No Plans

New paintings by R.M. De Leon

 

 

November 10 – 28, 2017
Archivo 1984
Pasillo 18, La Fuerza Compound 1, #2241 Chino Roces Avenue, Makati City, Metro Manila, Philippines
Opening: Friday, November 10, 6PM

 

In RM de Leon’s words, the works in this show have no specific narrative, nor do they have an agenda, hence the exhibition’s title: No Plans. And while this is a risky undertaking in today’s politically-charged climate, this is a risk de Leon is willing to take in the name of a practice built on deriving order from chaos. The pieces in this exhibition were created over an extended period, in different contexts, and the result is a carefully considered look into his ongoing engagement with form and composition. Referring to this series of works on paper, de Leon explains that he “can be critically black humored if it need be, but this current show is about ‘formal elegance’.”

Ramon Manuel de Leon began his education in the arts with an Industrial Design degree at The University of Santo Tomas, before he transferred to the College of Fine Arts at the University of the Philippines, where he majored in Advertising. He made one last shift to Studio Arts, majoring in Painting, and in this early trajectory, we might attribute the confluence of the commercial and the critical in de Leon’s work. “I’m like a sponge and I absorb what interests me and let it go through some filtration on my own systems,” he says of the multiple interests that inform his works on paper. It is in the care he takes not to fill the page that we find a demonstration of the “filtration” of which he speaks.

For de Leon, the lack of an agenda, or “plans,” for this show should not automatically translate into political apathy. He cites the sculptor and painter, Kara Walker, on the privilege of artists to incite, provoke, or remain passive in their attempts at portraying the world as best as they can. A consciousness of his context is seen in his playful bordering on irreverent treatment of existing pictorial compositions, such as the portrait or the landscape, and in his liberal appropriation of pop cultural elements. Forms are voided of any distinguishable features and brought to the foreground in contrasting acts of erasure and amplification. Cartoon(ish) characters float in negative space, without any of the sharp, clear lines that make them easy to identify, and tools like stamps and screens are used to achieve a level of flatness that is then negated with drips and smudges.

The chaos in order—as well as the order in chaos—that results from de Leon’s manipulations of pigment and paper demands a double take. Here, both the Rorschach test and its ensuing interpretation are flattened into a single pictorial ground, achieving a specific type of “retinal engagement,” to borrow de Leon’s words again. No Plans combines the formless with the familiar, whether through a shakily drawn line or unnervingly organic landscapes.

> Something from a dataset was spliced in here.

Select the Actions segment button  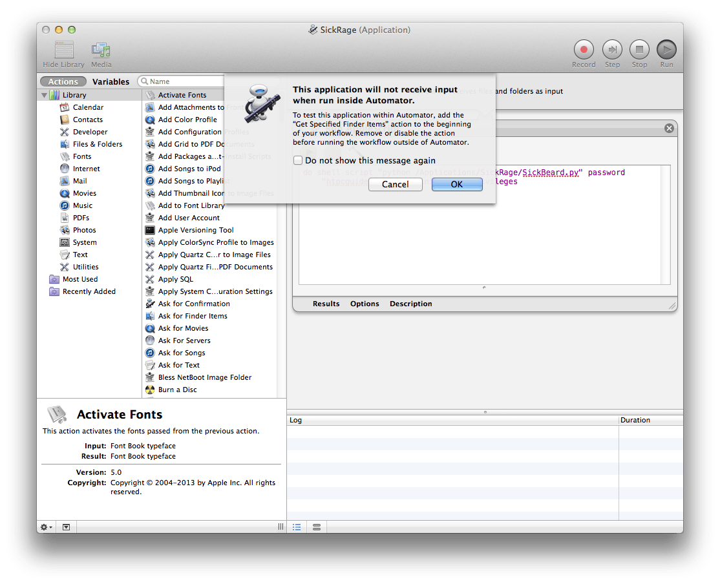(x=63, y=81)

Through these subversions, de Leon’s work allows us to revisit questions about the tyranny of the visual in contemporary art, shifting our attention instead to texture and other sensory experiences. By referring to his works as “figurative abstraction,” De Leon quotes Wassily Kandinsky, the German painter, whose work was driven by melody and composed on the canvas almost the same way a composer would notate music along a bar. A similar musicality can be seen in RM de Leon’s work, thus shifting the experience of his work to the aural: lines and colors appear to dance on the paper, occasionally disrupting each other, but often colliding in a mindful and engaging harmony.

Unlike Kandinsky, however, the works surveyed go beyond the precision that makes it possible to compose and perform music in the first place. Instead, de Leon’s works on paper demonstrate the possibility of coherence in what is improvised, hence the title: No Plans.

– Essay by Alice Sarmiento

 


In “No Plans”, De Leon continues his practice of deconstructing and reconstructing found imagery, creating new narratives that blur the lines between abstraction and representation.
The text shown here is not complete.